Alla faccia di chi ne pronosticava le esequie, lo “smart working” resiste e lotta con noi. È una realtà svelata dall’Osservatorio Smart Working del Politecnico di Milano, che conferma quanto già si sapeva fin dai tempi del lockdown: la modalità di lavoro agile piace ed è sempre più apprezzata dai lavoratori, tanto del pubblico quanto del privato. Segue, secondo l’Osservatorio, un’altra conferma: l’impatto estremamente positivo sull’attività, il clima e l’habitat aziendale, che oltre a migliorare l’umore dei dipendenti consente alle imprese risparmi sui costi legati agli spazi fisici.

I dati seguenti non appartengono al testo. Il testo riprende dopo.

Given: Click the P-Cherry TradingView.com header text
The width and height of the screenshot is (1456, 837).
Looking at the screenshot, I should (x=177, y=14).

Insomma, malgrado lo stop annunciato a tutte le misure, il lavoro da remoto resiste, mostrando numeri che denunciano una ferrea e invidiabile stabilità: quest’anno continuano a usufruirne 3,55 milioni di lavoratori rispetto ai 3,58 del 2023, con uno scarto quasi impercettibile del -0,8%. Anzi, a dirla tutta lo smart working cresce nelle grandi imprese, dove sfiora quasi quota due milioni, mentre cala nelle Pmi, dove da 570mila lavoratori dello scorso anno è sceso a 520mila, e resta stabile sia nelle microimprese, assestato su quota 620mila lavoratori, sia nella Pubblica Amministrazione, che dal canto suo oscilla intorno ai 500mila dipendenti lontani dall’ufficio.
E le previsioni per il prossimo anno non sono meno rosee, addirittura contrassegnate da una crescita del +5% che significa raggiungere quota 3,75 milioni grazie al +35% delle grandi imprese, dal 23% delle P.A. e dal 9% delle Pmi. Mediamente, a chi in Italia usufruisce della modalità smart working sono concessi 9 giorni al mese lontani dall’ufficio nelle grandi imprese, che scendono a 7 nella P.A. e a 6,6 nelle Pmi. In compenso, il 73% dei lavoratori si dichiara pronto a battersi di fronte alla minaccia di abolirlo, con un 27% disposto perfino a cambiare posto di lavoro e il 46% che invece tenterebbe di far cambiare idea al datore. L’unica strada percorribile per abolirlo, sempre secondo la ricerca, sarebbe quella di aumentare la flessibilità oraria o meglio ancora lo stipendio, ma almeno del 20%. Per concludere l’infilata dei numeri con chi ha deciso di tornare alla presenza fissa in ufficio: il 19% perché la necessità di lavorare da remoto è ormai cessata o perché sentiva la mancanza di socializzare con i colleghi, mentre il 23% a causa di nuovi ruoli, del tutto incompatibili con il lavoro da remoto, a fronte di 58% costretto giocoforza alla rinuncia dalle decisioni prese dall’azienda.
Ma anche l’universo del lavoro da remoto si evolve, aprendo le porte ad una nuova formula, definita “International Mobile Work”, adottata finora dal 29% delle grandi imprese che in questo modo sfruttano l’opportunità di accedere ad un bacino di talenti e professionisti anche se distanti a livello geografico, o ancora come benefit da proporre a chi accetta di spostarsi all’estero.
A conclusione dell’analisi, l’Osservatorio del Politecnico di Milano ha assegnato gli “Smart Working Award 2024”, premio annuale riservato ad aziende e imprese che si sono distinte per capacità di innovare le modalità di lavoro. A vincere il premio principale è stata “Carrefour Italia”, che dopo la pandemia ha trasformato lo smart working una modalità di lavoro ordinaria per il personale di sede, con almeno un giorno a settimana in ufficio e la libertà di scegliere da dove lavorare nei restanti grazie anche ad una dotazione tecnica sufficiente per creare un “home office”.
Tra le P.A. svetta l’Inps, che dal 2019 ha lavorato per affinare il lavoro agile fino ad arrivare all’attuale gestione digitale, con il dipendente libero di scegliere fra una pianificazione mensile o settimanale indicando anche le fasce orarie di contattabilità e quelle di disconnessione. “Vaillant” è invece risultata la prima tra le Pmi grazie al progetto “Space Planning & Smart Working” con cui ha introdotto un modello di lavoro agile riprogettando gli spazi della sede di Milano: sono previsti fino a tre giorni di smart working a settimana, con l’obbligo che uno sia sempre il venerdì, giorno in cui la sede è chiusa.